The lyrics: What the feck is that Neanderthal saying!? I looked up the lyrics and I still can’t decipher his moronic drawl. Seriously, this guy and all the people who listen to this song and play it on the radio make me cry out to God to just obliterate humanity once and for all, ending the suffering of the intellectuals who are blessed and cursed with the knowledge that this really is crap. And even worse than that is, for the five seconds you can understand him, he’s being a narcissistic asshat. As if he had anything to be proud of.

The dance: I’m sure that there have been hundreds of blogs written about how absurdly frustrating the existence of this dance is, and if there isn’t, then I am sorely disappointed with the internet community. Something about this dance has to be illegal. I mean, to anyone with a modicum of common sense, someone doing these dance moves to this song desperately needs to be shot in the face with all due deliberate speed. It used to be that human idiocy was the only thing that I feared; but this… this goes so far beyond idiocy that every time I see it I feel a little closer to slipping into a stupid induced coma.

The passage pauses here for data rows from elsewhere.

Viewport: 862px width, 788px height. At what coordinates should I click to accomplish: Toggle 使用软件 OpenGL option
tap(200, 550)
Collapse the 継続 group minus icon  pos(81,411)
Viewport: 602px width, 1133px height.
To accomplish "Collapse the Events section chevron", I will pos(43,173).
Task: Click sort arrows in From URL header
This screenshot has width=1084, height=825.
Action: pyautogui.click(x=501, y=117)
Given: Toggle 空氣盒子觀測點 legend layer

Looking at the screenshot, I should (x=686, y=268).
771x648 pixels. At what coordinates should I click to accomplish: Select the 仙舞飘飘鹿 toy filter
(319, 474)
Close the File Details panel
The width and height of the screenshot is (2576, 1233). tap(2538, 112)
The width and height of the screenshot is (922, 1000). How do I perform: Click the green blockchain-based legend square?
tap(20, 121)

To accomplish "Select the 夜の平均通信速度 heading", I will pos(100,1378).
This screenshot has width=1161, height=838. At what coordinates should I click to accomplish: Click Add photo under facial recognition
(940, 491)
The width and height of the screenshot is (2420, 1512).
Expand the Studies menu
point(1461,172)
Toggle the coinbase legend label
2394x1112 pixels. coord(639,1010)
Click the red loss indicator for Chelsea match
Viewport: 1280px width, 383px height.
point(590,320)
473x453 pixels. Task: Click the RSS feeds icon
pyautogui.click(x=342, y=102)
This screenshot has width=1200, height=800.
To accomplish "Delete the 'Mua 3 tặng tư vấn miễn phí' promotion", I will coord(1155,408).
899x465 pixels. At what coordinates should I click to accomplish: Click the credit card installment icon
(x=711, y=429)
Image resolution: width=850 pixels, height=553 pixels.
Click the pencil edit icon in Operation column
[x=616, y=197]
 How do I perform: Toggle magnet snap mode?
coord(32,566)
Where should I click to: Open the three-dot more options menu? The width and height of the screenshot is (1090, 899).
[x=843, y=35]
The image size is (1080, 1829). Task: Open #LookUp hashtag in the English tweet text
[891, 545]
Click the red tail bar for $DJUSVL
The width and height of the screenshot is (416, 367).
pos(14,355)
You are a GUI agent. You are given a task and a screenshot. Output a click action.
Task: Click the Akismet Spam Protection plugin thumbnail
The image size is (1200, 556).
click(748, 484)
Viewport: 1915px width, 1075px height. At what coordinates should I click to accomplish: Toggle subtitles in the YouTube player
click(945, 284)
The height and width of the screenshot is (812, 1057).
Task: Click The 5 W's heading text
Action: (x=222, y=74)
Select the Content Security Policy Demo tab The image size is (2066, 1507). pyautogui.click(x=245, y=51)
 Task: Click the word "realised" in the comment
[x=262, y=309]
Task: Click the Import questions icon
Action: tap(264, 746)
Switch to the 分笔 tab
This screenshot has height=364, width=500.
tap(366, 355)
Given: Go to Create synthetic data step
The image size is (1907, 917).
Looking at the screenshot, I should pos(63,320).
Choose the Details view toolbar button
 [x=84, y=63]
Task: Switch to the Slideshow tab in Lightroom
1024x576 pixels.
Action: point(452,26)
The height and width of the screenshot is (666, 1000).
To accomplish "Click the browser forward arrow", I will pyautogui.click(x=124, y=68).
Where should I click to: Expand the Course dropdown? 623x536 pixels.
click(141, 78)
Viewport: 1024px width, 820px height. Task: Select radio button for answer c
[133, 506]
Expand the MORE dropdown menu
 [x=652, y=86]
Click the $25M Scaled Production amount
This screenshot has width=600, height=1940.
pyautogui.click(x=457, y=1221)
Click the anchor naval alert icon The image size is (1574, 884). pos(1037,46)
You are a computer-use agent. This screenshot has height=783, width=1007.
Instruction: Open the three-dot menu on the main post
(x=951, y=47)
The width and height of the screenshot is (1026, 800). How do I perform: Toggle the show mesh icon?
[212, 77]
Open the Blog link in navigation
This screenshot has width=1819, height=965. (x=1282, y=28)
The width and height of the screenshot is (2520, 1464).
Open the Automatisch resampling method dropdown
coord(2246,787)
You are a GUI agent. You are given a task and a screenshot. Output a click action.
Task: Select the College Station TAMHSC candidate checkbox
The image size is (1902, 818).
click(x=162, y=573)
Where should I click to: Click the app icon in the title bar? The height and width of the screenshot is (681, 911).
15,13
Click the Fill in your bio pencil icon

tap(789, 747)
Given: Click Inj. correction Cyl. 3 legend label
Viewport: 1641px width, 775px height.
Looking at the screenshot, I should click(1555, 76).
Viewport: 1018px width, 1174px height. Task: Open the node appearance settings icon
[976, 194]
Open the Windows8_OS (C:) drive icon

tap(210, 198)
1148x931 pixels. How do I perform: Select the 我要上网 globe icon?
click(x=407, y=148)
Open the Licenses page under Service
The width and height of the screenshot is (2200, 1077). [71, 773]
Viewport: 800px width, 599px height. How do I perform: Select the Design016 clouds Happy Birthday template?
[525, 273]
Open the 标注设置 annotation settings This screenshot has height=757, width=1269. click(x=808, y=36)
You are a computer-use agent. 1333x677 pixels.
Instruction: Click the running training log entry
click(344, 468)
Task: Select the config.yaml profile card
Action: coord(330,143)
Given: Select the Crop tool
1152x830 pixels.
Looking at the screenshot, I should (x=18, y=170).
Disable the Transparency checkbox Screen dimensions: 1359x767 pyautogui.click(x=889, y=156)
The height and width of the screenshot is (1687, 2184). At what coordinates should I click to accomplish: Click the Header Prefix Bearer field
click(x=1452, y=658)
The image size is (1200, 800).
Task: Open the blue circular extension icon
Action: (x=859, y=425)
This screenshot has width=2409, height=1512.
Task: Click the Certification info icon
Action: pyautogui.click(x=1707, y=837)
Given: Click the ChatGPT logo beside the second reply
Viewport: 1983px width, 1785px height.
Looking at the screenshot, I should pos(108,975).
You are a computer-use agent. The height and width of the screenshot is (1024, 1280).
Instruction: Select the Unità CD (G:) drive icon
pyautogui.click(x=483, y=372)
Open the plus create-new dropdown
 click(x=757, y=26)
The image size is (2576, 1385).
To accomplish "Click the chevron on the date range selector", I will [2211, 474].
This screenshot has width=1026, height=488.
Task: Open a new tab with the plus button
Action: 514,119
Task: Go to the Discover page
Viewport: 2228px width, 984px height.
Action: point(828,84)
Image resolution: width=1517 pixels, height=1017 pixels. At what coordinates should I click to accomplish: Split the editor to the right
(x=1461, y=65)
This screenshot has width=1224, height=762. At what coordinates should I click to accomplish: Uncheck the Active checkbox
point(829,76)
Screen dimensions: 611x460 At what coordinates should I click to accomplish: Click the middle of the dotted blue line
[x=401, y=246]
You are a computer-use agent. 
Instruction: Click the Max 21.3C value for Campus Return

The video: While the dance itself was a prime example of imbecility in its finest (as in most powder like, not best), the video of these idiots juxtaposing about is the pure manifestation of folly. This anserine changeling enforces every single bad stereotype about the kind of people that make this kind of music, all the way from the crappy cell phone quality of the video to the ridiculously inane and positively annoying “ghetto outfits” that he has no right to wear, having never been to a ghetto, unless you count the faux-ghetto scene in Hollywood.

Sorry, I went off on a little tangent there. I actually forgot what I was talking about before I went off on my Soulja Boy hate rant, so we’re just going to leave it at that.